Item dataset tersimpan:
-------------------------

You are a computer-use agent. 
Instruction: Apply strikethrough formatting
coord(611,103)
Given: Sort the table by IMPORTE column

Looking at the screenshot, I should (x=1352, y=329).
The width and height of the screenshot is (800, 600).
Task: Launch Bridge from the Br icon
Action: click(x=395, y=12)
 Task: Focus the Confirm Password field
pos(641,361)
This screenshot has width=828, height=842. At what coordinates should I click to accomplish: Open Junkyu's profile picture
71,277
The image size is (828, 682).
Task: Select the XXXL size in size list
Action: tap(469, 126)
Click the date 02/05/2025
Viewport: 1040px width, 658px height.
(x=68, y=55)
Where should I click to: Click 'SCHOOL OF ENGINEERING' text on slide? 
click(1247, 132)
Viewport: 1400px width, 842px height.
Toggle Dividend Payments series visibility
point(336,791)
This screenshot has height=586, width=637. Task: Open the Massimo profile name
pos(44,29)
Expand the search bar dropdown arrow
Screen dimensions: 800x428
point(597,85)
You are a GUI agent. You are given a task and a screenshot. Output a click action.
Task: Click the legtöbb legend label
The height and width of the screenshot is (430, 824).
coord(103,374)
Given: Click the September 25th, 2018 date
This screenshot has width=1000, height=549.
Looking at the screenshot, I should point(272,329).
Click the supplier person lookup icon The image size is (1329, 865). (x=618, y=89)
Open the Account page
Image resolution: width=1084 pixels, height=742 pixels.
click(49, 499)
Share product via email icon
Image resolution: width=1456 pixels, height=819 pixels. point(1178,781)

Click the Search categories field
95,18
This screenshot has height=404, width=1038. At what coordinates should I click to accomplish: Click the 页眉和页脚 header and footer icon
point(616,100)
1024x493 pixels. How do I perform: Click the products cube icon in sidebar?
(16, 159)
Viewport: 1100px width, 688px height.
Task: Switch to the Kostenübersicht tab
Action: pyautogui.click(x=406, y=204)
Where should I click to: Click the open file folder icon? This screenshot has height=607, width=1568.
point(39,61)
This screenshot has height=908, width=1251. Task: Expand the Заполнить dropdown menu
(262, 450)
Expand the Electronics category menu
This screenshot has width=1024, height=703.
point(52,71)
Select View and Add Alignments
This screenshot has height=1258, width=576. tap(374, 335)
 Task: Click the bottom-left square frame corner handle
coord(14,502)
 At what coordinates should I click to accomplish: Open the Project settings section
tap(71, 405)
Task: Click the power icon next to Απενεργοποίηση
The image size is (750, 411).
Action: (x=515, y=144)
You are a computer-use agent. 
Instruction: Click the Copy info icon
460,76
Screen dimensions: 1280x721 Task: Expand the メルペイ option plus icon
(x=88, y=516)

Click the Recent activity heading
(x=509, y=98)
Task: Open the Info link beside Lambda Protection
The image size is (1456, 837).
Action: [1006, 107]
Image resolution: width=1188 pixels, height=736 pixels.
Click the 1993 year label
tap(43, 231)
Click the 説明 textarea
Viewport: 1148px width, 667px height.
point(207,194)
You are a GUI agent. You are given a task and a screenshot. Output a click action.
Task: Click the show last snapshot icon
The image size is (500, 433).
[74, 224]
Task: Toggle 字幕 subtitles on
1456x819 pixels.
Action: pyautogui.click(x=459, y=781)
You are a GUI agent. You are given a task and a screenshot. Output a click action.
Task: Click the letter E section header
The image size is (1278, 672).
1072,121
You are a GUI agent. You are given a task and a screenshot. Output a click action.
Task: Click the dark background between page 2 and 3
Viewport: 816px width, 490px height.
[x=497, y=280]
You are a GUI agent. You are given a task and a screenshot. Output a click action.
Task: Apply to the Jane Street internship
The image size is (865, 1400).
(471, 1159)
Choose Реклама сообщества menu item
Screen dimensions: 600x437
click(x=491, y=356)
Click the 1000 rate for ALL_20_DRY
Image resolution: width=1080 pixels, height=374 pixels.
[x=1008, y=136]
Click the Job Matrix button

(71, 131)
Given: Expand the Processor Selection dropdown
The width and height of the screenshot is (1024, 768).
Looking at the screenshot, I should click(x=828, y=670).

-------------------------

* Petunjuk: Silakan hitung jumlah baris dalam catatan di atas yang memuat kata "field", dengan membedakan huruf besar dan kecil. Tuliskan angkanya saja.

* Jawaban di bawah: 2